We just went through the first 12 chapters of Genesis in our church teachings. One thing that jumped out was that by staying together in Shinar the people were disobeying God's command to "fill the earth." The "technology" of firing brick and using mortar wasn't the problem. It was their disobedience to the instructions to fill the earth.
You are correct that things aren't the problem. It is man's bent to misuse and worship things. (What little boy doesn't turn a random stick or their finger into a gun which is turned on a sibling or friend?)
Technology can exacerbate the practical loss of interdependence. When physical requirements don't force me to collaborate with my family and community in order to survive, the illusion of being able to live independently is reinforced. Even when one recognizes the need to "connect" with others, one can get a pseudoconnection via technology and not be inconvenienced in real life. "Thoughts and prayers" are substituted for a ride to the doctor and delivering a meal.
That take on Shinar is correct. God dispersing them was a proto- dispersion just like the one he would use on Abraham, Isaac, Jacob, and the exilic peoples later on.
It's interesting how atomized those scatterings feel to us. Our tendency is to assume we have a right to generations of settled family life, when in fact, God seems to want to make his people literal refugees and strangers over and over. Very atomizing feeling.
If we get too comfy, we start to assume we can live without the church.
The only answer to the illusion that people are independent of one another, that man is an island, is the church. All other attempts to solve that problem are counterfeit. That's why communion fixes the problem.
Same here with the fridge!! For 30 years I have had doors that will not open all the way and crispers that can't be cleaned. It's a wonder we are all still alive!! But praise be to God. The new kitchen will be beginning on April 1. Oh how I hope that is not an April fools joke because this kitchen Reno started in JULY!!!!!

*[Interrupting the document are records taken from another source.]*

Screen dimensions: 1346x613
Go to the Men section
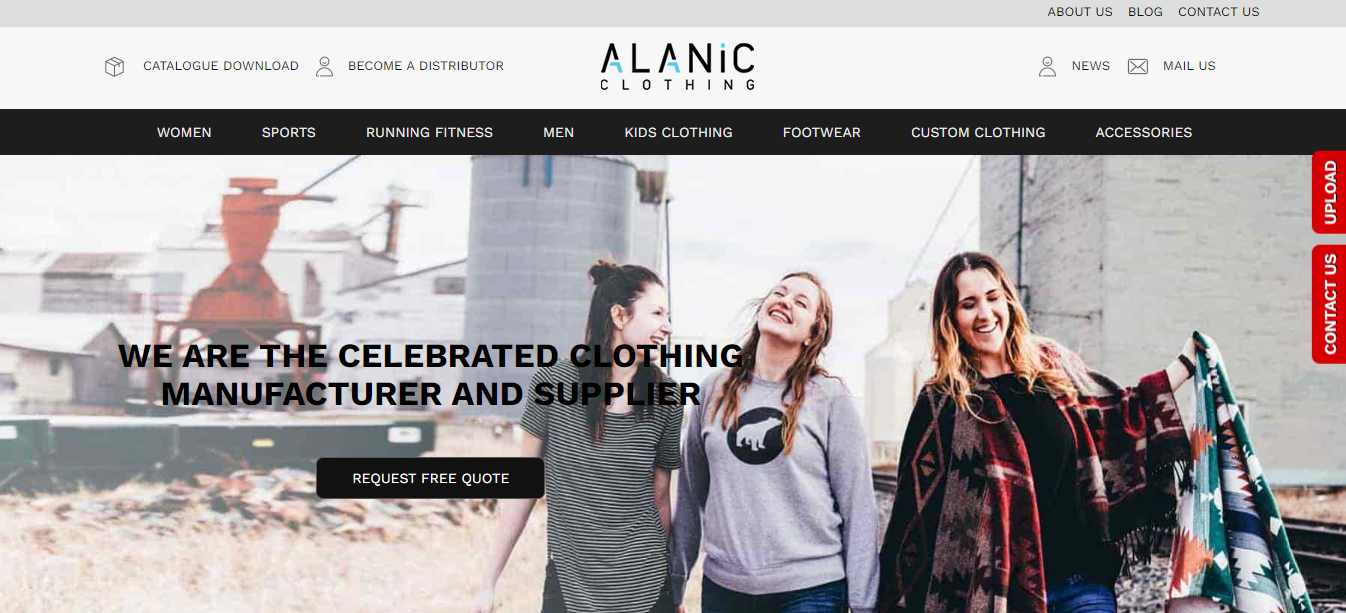[559, 132]
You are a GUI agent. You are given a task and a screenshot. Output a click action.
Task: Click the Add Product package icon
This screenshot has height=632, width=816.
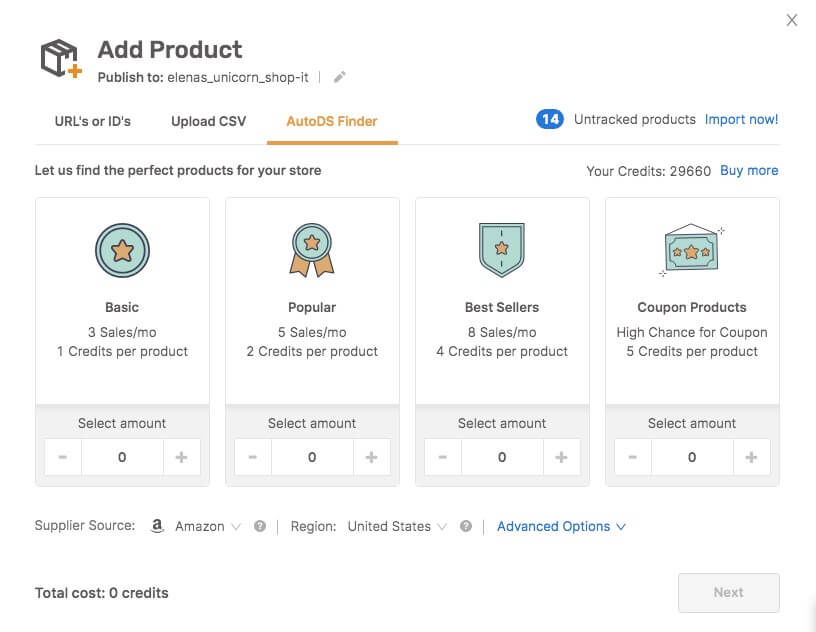point(57,58)
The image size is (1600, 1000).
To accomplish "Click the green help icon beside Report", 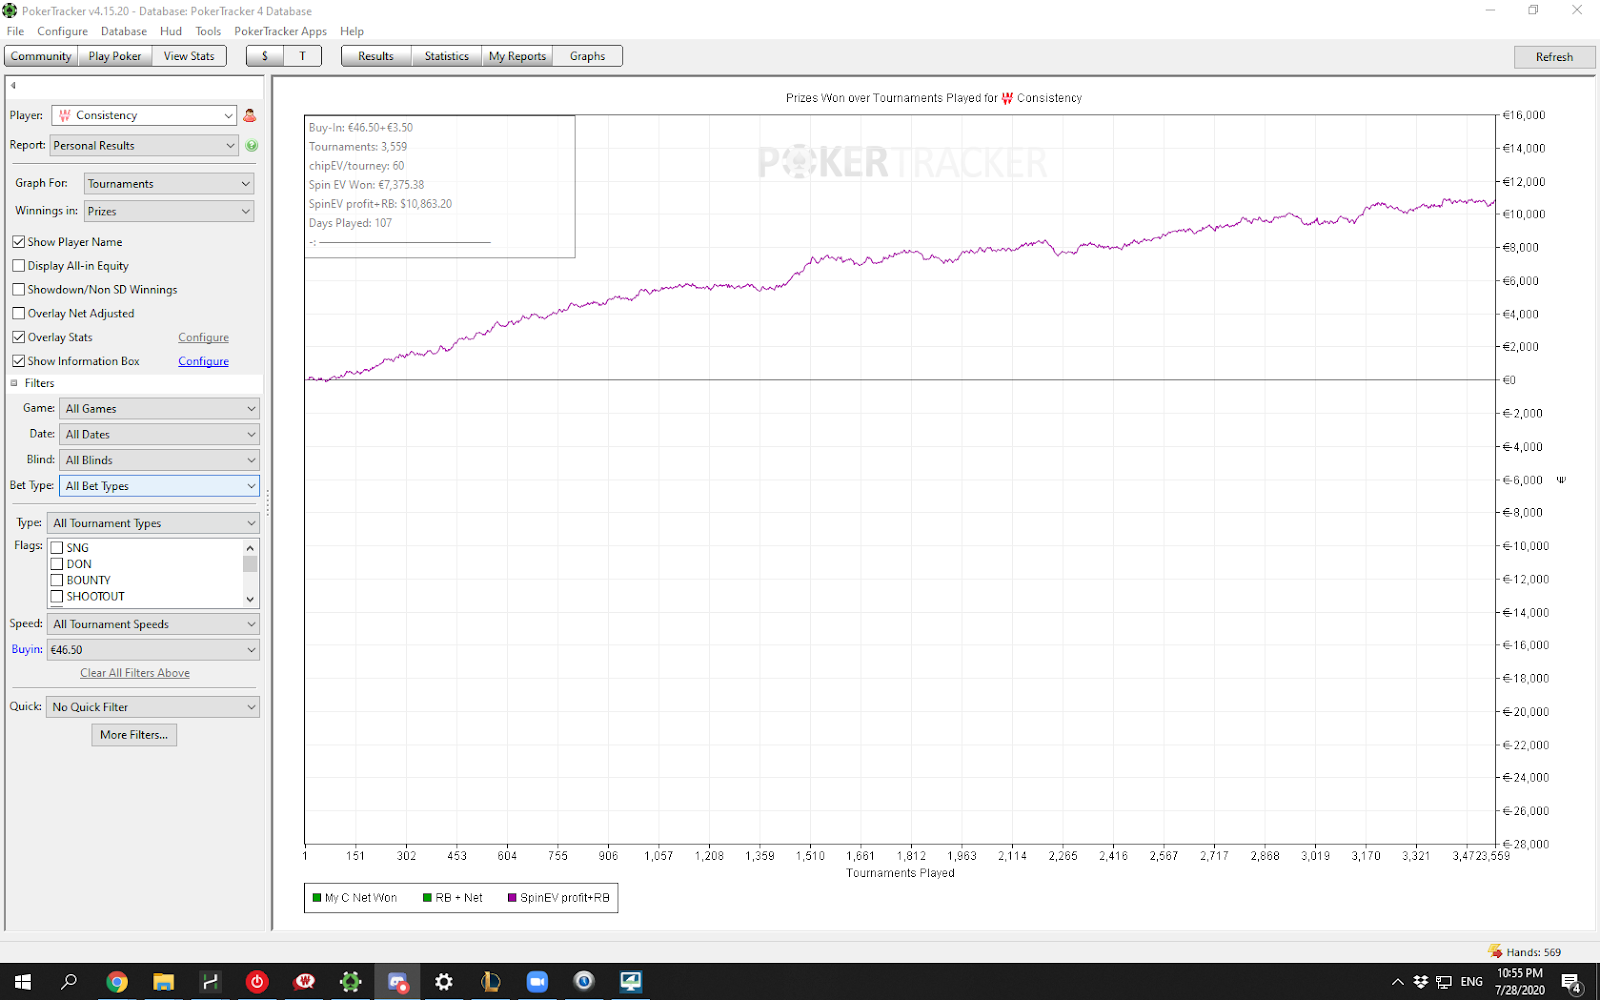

"The thing is, the man, even when he doesn’t want to be, is the ‘head’ of the house, ontologically, just as Christ is head over the church. He may be really bad at it. He may be dysfunctional and weak. He may be tyrannical. But nothing he, nor the members of his family, can say will ever undo this fact." This, this, this. The sooner we accept this reality the sooner we can be about praying for and supporting husbands as the heads of their families. There is no one better for the job than the man who has it. God delights in pouring out his blessings through a husband's headship.